J’ai envie de vociférer : lève-toi, misère, et assiège les possédants jusqu’à ce qu’ils se réveillent et découvrent que le bonheur non partagé ne doit son existence fragile qu’à la soumission des gueux !

La misère acceptée n’est-elle pas plus insupportable que la misère en elle-même ?

Ici, dans les villages moyenâgeux, résonne de partout le consolant appel à la prière : « Allah est grand ! » Moi, j’entends une promesse de goûter au paradis à la mort – à la mort, oui, surtout pas avant ! Quand tu seras mort, tu seras heureux ; pour le moment, prie et ferme-la, accepte ton sort. T’es frustré, des vierges t’attendent ; t’as faim, des banquets t’attendent… Toujours la même chanson dans la bouche du barbier roublard : « Demain, on rase gratuit. »

Pour ravaler ma colère, il conviendrait que surgissent de mes lèvres des mots sans passé, sans avenir, sans histoire.

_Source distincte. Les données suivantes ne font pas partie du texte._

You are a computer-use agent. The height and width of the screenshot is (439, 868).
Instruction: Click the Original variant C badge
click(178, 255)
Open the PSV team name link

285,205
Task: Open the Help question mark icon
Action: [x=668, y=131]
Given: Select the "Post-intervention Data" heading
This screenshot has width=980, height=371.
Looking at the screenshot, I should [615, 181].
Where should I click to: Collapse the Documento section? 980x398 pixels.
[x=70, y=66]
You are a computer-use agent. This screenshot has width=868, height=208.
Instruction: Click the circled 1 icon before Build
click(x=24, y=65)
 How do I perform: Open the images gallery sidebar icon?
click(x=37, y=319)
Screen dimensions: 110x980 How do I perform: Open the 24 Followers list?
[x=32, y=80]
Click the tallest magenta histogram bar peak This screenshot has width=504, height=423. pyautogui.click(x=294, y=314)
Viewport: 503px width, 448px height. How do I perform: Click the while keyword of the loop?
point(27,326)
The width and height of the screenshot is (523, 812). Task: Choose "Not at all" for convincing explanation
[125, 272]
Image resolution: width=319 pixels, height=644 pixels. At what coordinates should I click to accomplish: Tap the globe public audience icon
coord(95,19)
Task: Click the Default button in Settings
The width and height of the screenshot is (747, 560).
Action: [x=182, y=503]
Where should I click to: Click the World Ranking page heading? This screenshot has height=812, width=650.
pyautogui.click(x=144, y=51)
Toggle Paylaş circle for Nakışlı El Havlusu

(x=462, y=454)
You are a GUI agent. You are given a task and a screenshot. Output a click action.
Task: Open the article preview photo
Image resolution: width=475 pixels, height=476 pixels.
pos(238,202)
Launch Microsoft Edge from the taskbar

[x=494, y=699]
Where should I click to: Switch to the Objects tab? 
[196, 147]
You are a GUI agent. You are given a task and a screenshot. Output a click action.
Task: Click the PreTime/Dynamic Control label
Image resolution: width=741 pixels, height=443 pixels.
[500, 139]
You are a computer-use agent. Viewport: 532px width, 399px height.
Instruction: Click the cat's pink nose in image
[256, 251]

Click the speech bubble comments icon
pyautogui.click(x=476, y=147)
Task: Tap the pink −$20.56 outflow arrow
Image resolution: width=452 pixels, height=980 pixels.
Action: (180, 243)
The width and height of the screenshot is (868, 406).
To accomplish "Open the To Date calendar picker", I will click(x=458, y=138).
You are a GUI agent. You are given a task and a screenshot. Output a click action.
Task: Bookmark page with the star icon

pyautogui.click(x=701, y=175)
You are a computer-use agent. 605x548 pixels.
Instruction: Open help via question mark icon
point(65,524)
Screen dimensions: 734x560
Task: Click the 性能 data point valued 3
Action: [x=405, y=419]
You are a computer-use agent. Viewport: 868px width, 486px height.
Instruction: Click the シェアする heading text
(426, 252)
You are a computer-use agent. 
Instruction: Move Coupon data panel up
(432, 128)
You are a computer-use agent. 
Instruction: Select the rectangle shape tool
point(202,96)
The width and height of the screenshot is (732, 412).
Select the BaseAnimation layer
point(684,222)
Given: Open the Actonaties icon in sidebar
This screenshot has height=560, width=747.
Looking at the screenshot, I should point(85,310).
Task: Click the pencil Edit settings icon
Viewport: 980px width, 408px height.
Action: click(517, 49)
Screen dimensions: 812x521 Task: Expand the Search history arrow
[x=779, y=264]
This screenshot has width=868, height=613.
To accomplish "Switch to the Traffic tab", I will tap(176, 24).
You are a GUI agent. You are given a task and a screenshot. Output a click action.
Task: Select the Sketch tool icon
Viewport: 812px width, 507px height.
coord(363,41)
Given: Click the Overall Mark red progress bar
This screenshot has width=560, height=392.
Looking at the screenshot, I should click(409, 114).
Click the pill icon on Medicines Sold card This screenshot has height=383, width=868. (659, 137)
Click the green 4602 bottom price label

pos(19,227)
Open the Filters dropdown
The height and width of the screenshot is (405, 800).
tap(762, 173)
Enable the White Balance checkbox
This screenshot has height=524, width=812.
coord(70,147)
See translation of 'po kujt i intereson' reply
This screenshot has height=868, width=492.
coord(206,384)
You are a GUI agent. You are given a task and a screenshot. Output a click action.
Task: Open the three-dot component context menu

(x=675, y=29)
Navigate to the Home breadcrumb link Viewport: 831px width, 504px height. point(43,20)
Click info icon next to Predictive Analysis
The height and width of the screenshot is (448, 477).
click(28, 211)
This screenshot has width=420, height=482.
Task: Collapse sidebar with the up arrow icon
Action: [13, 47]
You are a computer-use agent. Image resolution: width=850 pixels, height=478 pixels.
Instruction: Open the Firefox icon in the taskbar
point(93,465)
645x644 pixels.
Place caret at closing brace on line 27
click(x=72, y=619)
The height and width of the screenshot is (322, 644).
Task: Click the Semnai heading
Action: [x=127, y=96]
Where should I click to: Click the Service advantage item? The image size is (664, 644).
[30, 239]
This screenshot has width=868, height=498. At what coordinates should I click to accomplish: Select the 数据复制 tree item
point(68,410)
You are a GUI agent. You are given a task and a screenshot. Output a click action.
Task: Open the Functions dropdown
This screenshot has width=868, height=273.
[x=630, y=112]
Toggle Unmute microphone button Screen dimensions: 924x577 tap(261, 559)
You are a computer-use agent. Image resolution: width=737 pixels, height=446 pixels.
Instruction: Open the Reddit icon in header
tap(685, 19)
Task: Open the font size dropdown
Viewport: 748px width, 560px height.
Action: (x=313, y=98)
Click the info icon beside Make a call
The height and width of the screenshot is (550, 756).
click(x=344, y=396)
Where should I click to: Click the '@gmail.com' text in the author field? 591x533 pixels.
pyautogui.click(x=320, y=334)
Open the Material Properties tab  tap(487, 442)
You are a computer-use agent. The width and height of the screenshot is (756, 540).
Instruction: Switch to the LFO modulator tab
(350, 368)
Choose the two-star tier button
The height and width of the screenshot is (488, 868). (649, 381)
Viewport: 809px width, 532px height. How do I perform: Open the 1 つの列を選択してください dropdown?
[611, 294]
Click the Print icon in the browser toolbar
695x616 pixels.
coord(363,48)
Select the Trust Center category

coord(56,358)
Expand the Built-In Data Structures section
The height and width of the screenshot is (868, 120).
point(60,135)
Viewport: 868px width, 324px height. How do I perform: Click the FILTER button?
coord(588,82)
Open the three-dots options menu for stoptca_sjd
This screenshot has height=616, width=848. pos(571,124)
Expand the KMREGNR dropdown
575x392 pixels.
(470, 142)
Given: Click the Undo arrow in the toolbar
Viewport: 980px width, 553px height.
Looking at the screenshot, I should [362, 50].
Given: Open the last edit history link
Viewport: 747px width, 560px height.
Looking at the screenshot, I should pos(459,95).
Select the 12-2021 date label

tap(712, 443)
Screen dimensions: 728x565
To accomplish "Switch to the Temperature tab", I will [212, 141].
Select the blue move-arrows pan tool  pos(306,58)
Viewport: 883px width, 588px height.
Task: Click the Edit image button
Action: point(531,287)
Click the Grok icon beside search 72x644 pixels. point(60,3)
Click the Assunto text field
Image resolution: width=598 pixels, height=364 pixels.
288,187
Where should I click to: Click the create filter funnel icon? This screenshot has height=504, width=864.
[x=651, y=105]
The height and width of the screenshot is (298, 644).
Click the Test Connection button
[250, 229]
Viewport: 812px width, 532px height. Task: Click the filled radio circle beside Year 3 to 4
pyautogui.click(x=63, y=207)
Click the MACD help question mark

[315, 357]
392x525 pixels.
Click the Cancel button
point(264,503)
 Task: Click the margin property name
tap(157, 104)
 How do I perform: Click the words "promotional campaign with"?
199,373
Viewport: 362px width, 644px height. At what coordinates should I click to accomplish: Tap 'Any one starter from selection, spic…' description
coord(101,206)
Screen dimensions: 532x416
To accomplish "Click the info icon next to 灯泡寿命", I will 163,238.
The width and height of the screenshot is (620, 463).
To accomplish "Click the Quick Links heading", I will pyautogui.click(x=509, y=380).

Des mots qui ne comparent pas, des mots qui n’existent pas encore, des mots que personne ne comprend, ne comprendra, ne comprendrait. De la poésie, quoi… Une vision impersonnelle qui n’isole pas un événement de l’ensemble, humble comme l’oiseau qui sait que pour vivre libre en ciel il doit se nourrir et piquer du bec en terre.

 

Amnésie salvatrice, je ne sais plus trop ce que je fais ici ! Pourquoi suis-je venu au Yémen ?

Clic clac, une photo qui prétend saisir le lieu : une technologie voleuse au service d’un voyeurisme pernicieux. Je choisis de ne pas me regarder en face. Qu’est-ce que je vais raconter à mes amis en montrant cette photo, assis repu sur un canapé dont le prix nourrirait un village yéménite pendant plusieurs mois ?

Un beau voyage ?

Victor Hugo pose sa main inattendue sur mon épaule et chuchote :

« Une loi, qui d'en bas semble injuste et mauvaise,

Dit aux uns : Jouissez ! aux autres : ENVIEZ ! »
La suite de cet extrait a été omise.